Quase tudo pode ser colocado em listas de desejos, mas o que nelas jamais
poderá ser colocado é o essencial, digo eu. Pelas vias da praticidade jamais
se chegará ao essencial.
No último dia de trabalho de uma colega que retornaria
ao estado onde nascera, passei o dia em um treinamento externo. Encerrado o treinamento,
em vez de dirigir-me diretamente para casa, fui até o local de trabalho para
despedir-me da amiga que eu não sabia quanto tornaria a ver. Sabendo que eu
estivera ausente do local de trabalho naquele dia, em tom de perplexidade, ele
me fez a seguinte pergunta: Guedes, você veio até aqui só para despedir-se de
mim? Respondi-lhe algo mais ou menos assim: Fulana, despedir-me de você é algo importante
para mim, e o que é importante não deve ser visto como "só para isto ou só para
aquilo". Ao não optar pelo mais prático (não passar "desnecessariamente" pelo
local de trabalho), e sim pelo mais importante (despedir-me de uma amiga que
não sabia quando tornaria a ver) eu deixara a minha amiga perplexa. Em uma
sociedade onde coisas são consideradas mais importantes do que pessoas, ao
serem tratadas com importância pessoas costumam ficar perplexas.
A
esta altura da postagem, alguém pode estar pensando algo assim: afinal, o que o
Dia dos Pais tem a ver com A lista de desejos, conforme foi insinuado
no primeiro parágrafo da postagem? Para quem tiver pensado assim, digo que o
simples fato de o Dia dos Pais poder ser
considerado uma daquelas "situações de comemoração e celebração em que se
presenteia", citadas no primeiro parágrafo do texto de Rosely Sayão, possibilita,
no meu entender, enxergar a relação citada. E enxergada tal relação, como representante
dos celebrados nessa data, ocorreu-me o desejo de aproveitar a proximidade
desta data para provocar reflexões sobre essa prática cada vez mais presente nesta sociedade onde as
relações afetivas estão cada vez mais ausentes:
a elaboração de lista de desejos.
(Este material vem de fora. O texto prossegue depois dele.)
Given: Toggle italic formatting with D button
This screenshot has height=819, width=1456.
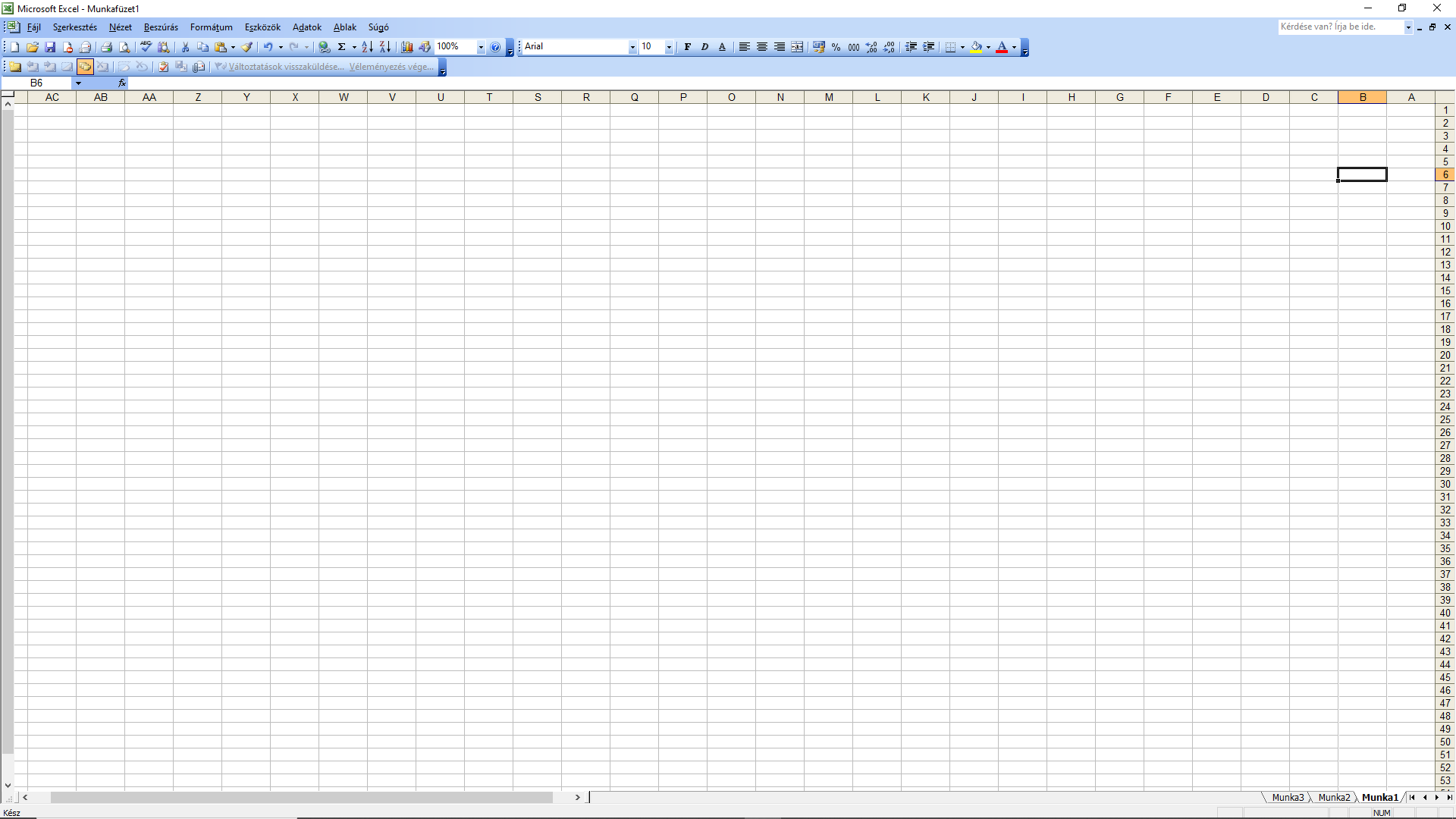Looking at the screenshot, I should coord(704,47).
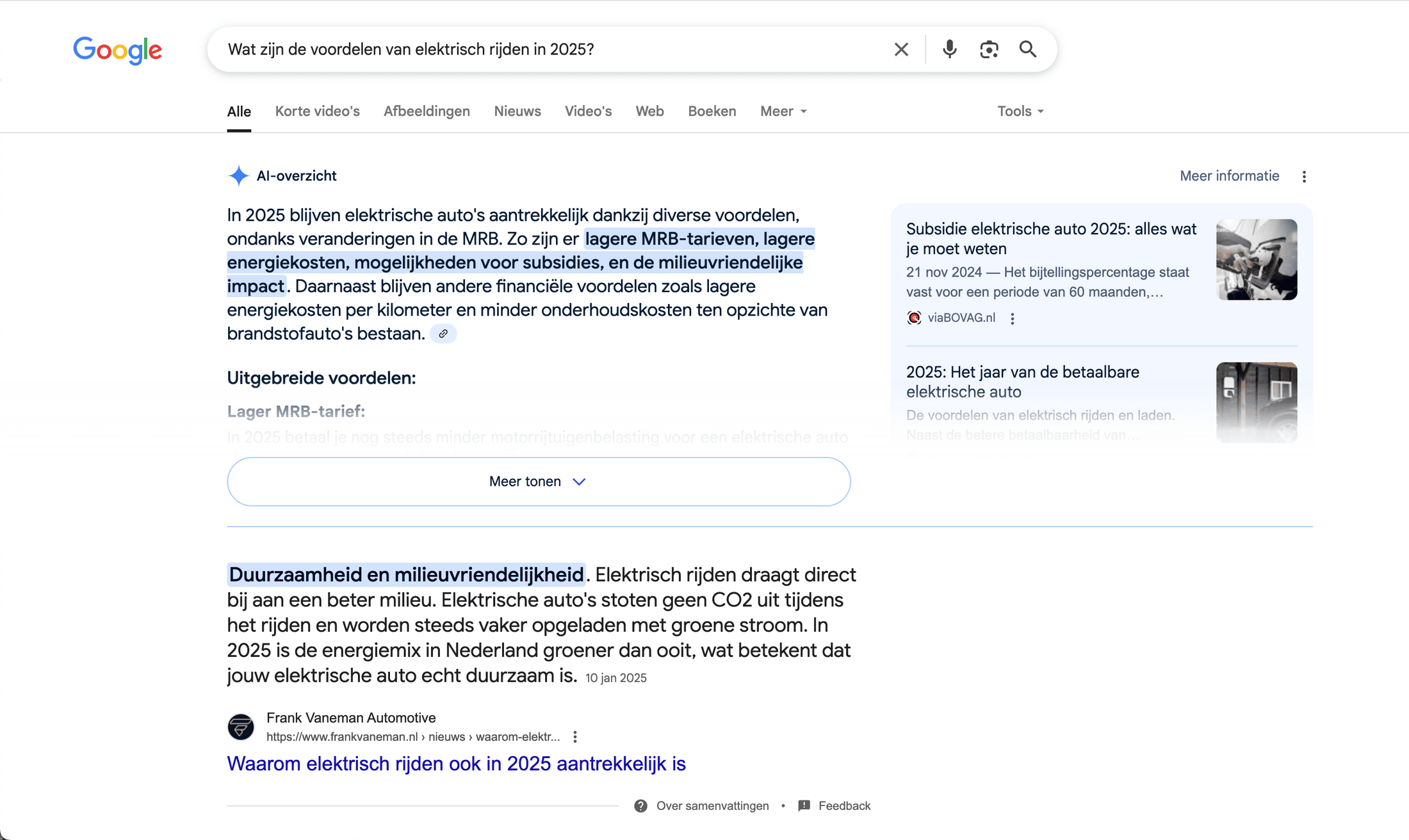Viewport: 1409px width, 840px height.
Task: Clear the search query with X icon
Action: 901,49
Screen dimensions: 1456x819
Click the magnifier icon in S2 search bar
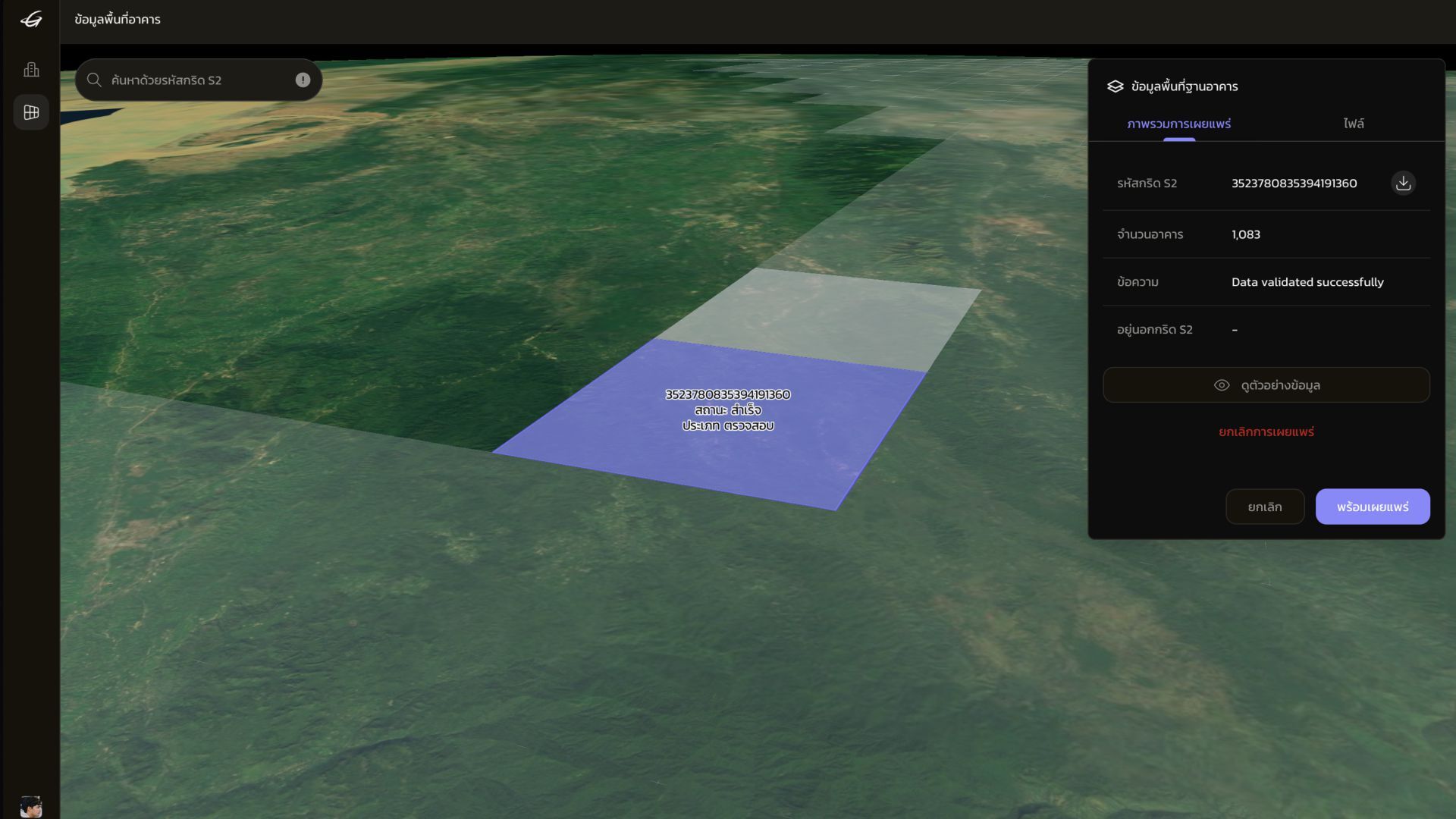click(94, 80)
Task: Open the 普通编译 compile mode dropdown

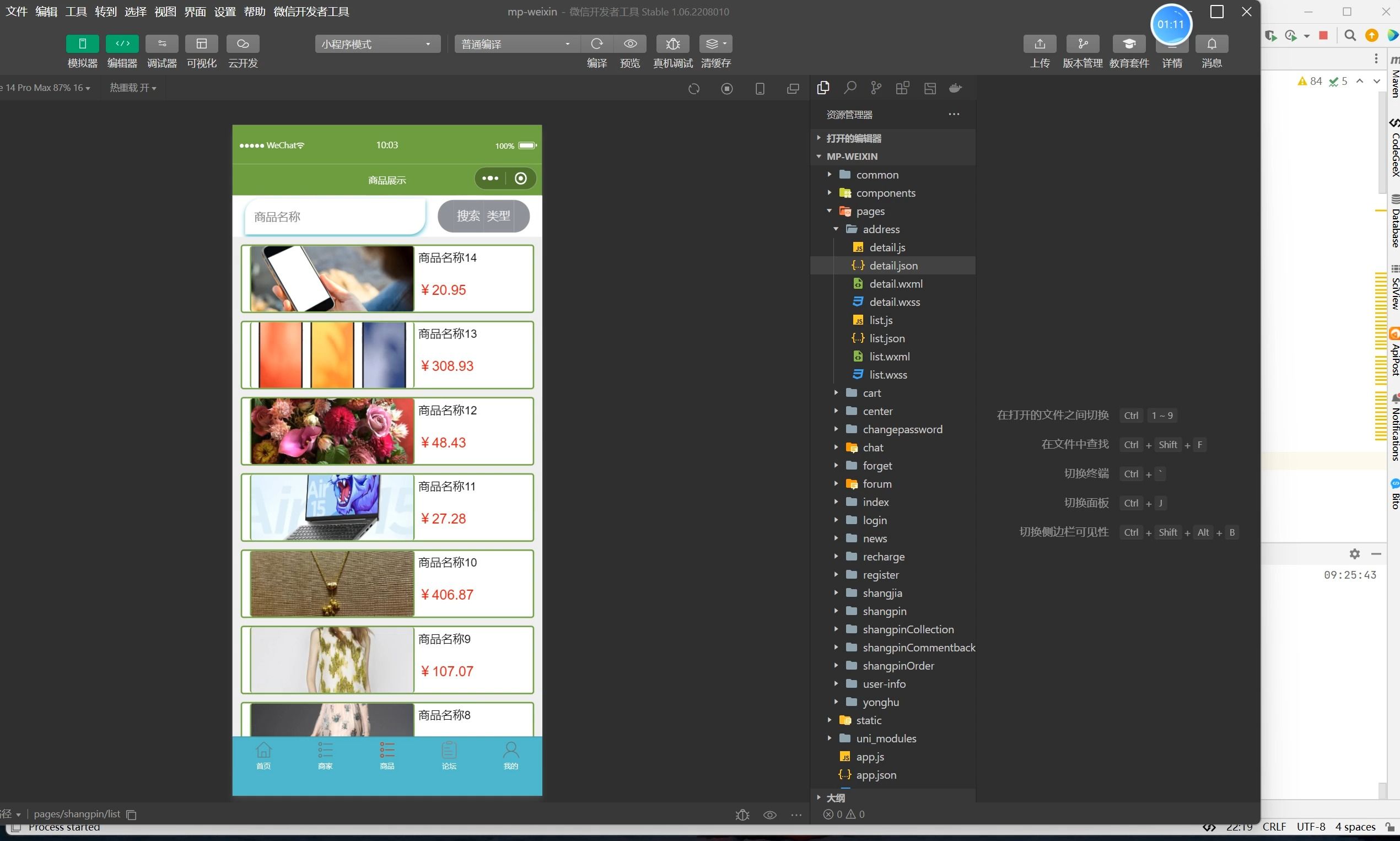Action: click(x=516, y=44)
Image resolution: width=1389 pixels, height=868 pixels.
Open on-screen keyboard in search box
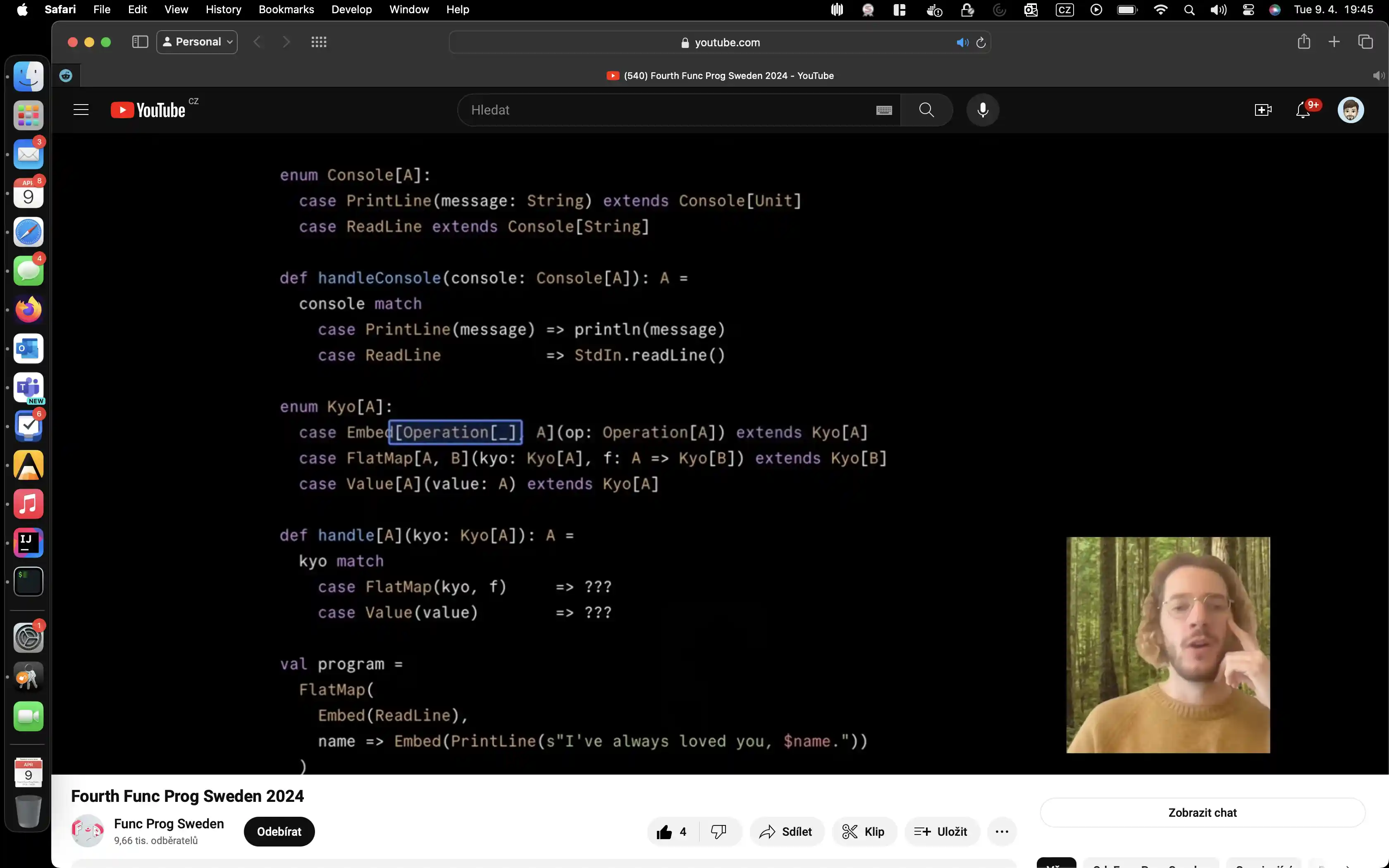tap(884, 110)
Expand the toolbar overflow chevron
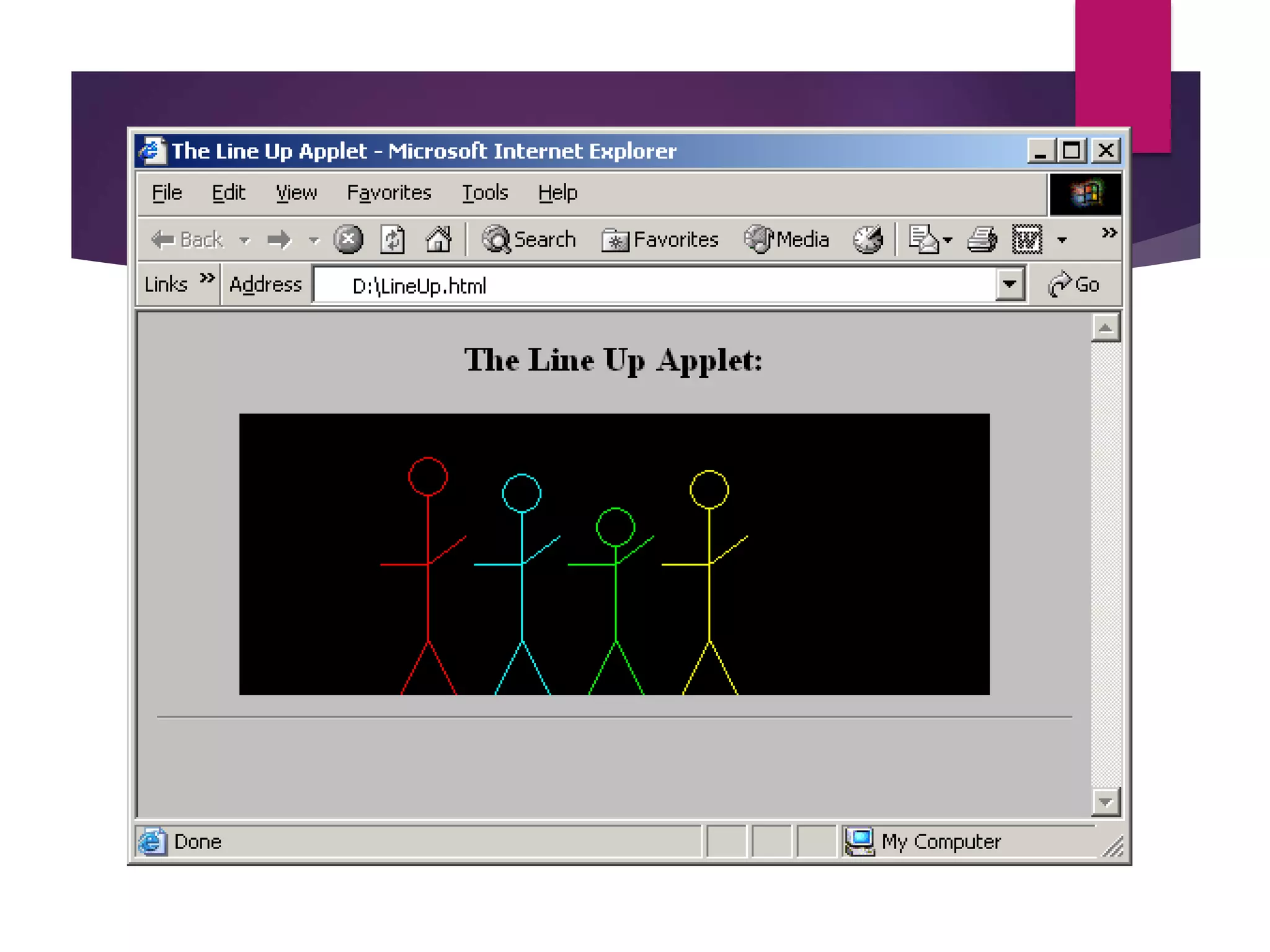 click(x=1109, y=233)
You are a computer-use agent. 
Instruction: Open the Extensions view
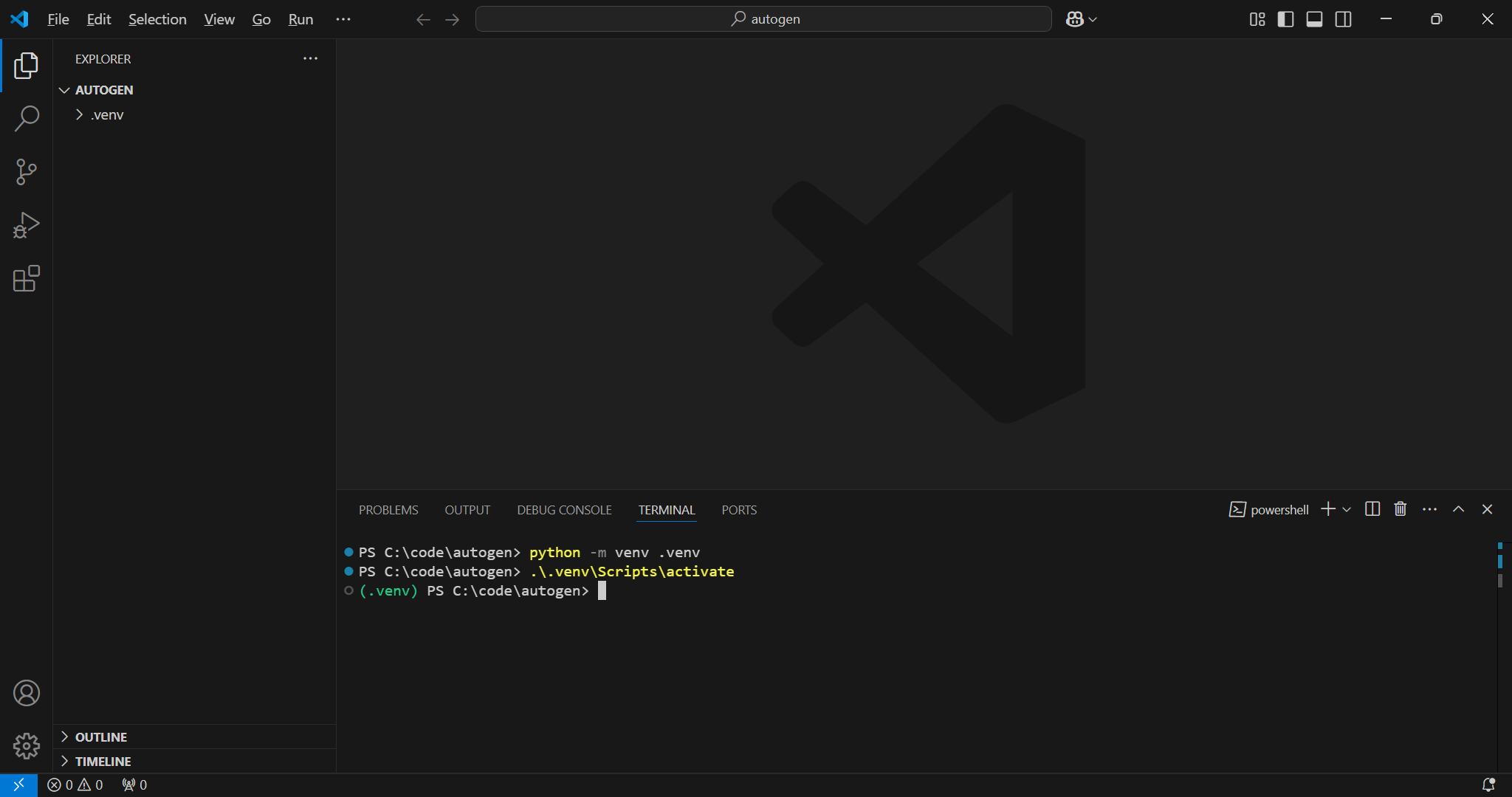27,279
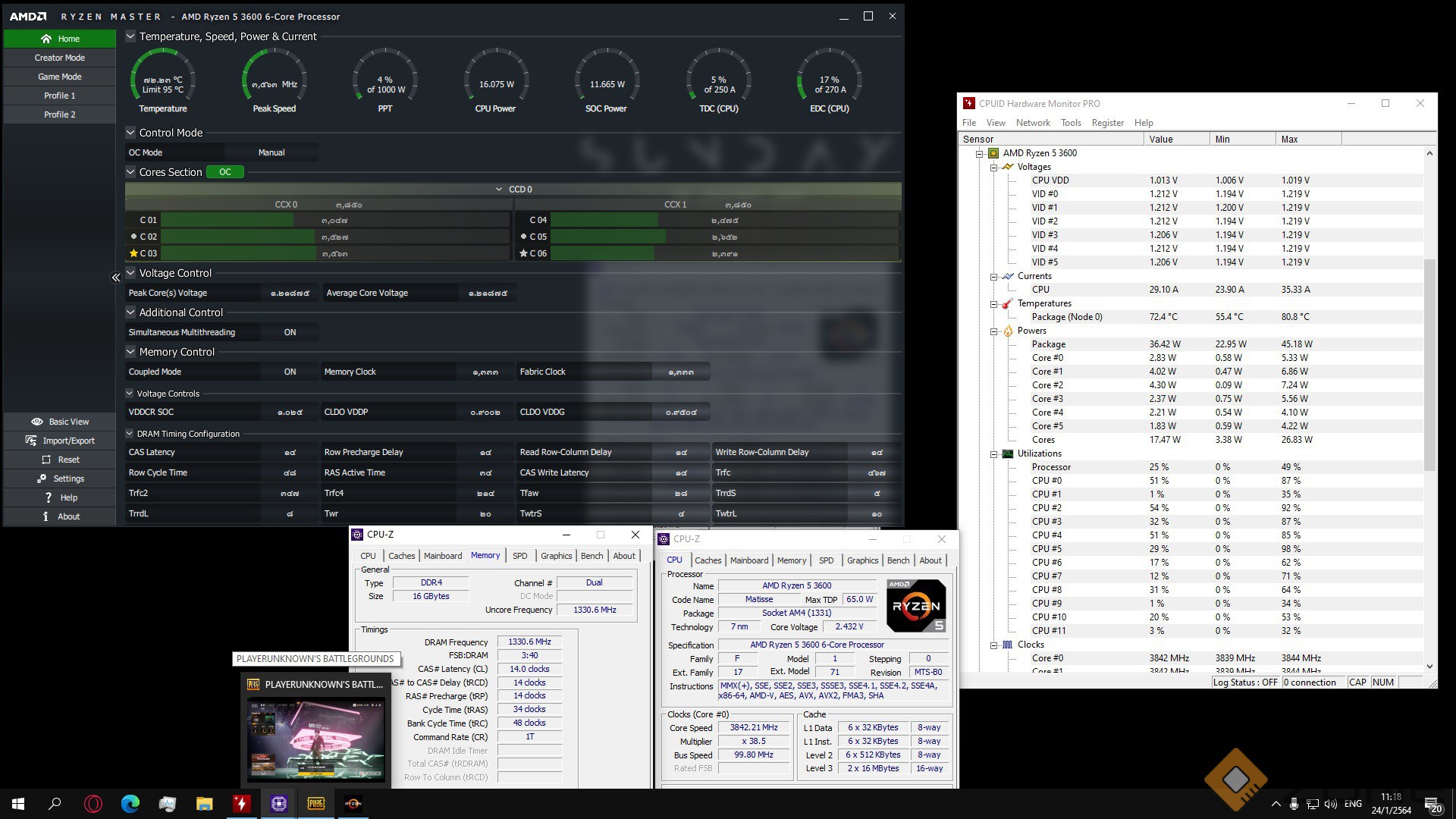1456x819 pixels.
Task: Click the Opera browser taskbar icon
Action: click(x=93, y=804)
Prática da qual, segundo Rosely Sayão, resultam um ganho para o mercado de consumo e uma perda para as relações humanas afetivas.
Será
que a ideia de associar Dia dos Pais
com A lista de desejos faz algum
sentido? Ou, como questiona a banda Legião Urbana, "Será só imaginação?" Será
que o desejo de provocar reflexões a partir do texto de Rosely Sayão conseguiu levá-los
a pensar na "possibilidade de transgredir essas tais listas e, assim, tornar a
vida mais saborosa". Ou, ainda como questiona a Legião Urbana, "Será que é tudo
isso em vão?".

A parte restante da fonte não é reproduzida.